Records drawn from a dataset

BEGIN

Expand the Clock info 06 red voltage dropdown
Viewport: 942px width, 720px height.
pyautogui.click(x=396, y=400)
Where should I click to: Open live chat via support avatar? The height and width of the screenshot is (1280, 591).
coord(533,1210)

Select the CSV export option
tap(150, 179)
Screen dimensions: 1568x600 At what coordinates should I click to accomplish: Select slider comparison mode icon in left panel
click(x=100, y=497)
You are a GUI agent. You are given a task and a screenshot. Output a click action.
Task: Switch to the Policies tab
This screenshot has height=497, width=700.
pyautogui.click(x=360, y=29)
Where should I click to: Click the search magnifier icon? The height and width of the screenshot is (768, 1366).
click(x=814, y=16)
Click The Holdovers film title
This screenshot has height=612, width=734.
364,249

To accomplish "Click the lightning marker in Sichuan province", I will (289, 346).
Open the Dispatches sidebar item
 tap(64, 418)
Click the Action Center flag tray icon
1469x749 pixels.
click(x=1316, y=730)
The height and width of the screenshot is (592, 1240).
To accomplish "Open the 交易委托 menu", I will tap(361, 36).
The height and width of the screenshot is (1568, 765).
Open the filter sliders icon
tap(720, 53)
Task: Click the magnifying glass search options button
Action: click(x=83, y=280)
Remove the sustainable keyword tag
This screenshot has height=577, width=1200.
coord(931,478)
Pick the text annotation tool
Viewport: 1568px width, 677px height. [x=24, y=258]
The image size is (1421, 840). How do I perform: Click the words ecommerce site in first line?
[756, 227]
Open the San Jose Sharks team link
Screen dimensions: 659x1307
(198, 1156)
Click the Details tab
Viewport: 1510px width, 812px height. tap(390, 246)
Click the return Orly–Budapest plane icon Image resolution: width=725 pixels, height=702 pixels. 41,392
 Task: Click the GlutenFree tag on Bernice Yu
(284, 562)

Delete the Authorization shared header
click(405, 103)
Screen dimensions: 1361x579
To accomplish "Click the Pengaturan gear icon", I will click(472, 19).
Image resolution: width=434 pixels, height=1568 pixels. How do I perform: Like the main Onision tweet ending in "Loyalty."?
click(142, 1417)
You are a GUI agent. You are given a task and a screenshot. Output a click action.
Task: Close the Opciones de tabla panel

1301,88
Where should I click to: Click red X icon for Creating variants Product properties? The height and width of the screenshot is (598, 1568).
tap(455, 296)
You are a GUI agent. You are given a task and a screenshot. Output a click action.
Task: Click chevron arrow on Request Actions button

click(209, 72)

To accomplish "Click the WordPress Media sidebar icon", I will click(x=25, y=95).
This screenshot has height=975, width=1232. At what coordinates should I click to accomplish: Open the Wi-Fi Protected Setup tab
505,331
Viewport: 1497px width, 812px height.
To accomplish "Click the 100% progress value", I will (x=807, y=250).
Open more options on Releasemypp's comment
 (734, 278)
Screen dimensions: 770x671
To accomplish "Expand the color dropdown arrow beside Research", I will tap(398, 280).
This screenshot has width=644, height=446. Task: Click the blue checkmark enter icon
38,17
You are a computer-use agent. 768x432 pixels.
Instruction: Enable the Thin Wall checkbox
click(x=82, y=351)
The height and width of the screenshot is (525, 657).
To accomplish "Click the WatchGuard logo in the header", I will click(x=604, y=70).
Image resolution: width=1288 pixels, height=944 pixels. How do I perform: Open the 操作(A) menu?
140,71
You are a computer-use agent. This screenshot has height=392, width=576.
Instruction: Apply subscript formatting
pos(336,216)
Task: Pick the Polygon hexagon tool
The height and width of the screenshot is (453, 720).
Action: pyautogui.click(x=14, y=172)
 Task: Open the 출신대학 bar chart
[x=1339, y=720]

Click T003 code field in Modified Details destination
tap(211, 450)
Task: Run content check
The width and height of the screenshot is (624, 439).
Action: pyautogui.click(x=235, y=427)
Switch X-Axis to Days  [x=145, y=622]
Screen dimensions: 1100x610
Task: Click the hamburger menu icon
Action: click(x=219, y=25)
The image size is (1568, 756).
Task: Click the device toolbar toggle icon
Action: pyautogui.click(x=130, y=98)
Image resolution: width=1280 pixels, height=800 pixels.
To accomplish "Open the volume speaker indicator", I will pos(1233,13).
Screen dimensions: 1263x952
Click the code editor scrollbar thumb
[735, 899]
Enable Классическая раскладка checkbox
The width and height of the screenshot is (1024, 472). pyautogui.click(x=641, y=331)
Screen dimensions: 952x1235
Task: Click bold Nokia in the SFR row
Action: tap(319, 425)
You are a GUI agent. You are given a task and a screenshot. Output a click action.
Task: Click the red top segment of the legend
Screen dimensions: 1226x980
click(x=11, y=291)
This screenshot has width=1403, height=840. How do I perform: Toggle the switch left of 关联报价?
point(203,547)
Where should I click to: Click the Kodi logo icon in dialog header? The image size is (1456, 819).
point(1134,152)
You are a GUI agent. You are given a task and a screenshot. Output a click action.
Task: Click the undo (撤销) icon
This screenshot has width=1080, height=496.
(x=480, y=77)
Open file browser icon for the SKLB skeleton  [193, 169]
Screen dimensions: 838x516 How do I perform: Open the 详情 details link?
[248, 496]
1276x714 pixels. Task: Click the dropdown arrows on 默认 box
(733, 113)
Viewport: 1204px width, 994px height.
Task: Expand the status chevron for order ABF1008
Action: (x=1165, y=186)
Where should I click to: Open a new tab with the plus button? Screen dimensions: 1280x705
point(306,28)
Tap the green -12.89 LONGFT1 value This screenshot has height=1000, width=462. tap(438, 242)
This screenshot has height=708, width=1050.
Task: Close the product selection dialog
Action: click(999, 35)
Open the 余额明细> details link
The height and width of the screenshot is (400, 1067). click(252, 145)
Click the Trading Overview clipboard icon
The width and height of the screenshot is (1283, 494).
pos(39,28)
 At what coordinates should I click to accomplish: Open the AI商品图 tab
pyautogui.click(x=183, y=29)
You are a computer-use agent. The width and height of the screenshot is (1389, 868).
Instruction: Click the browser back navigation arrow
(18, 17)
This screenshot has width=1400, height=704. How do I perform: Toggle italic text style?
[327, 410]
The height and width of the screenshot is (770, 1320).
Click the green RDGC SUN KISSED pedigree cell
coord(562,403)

END

EXERCISE:
From the line with "This screenshot has width=1400, height=704." to the final line of the data above, please reproduce every line exactly and add nothing.

WRITTEN REPLY:
This screenshot has width=1400, height=704. How do I perform: Toggle italic text style?
[327, 410]
The height and width of the screenshot is (770, 1320).
Click the green RDGC SUN KISSED pedigree cell
coord(562,403)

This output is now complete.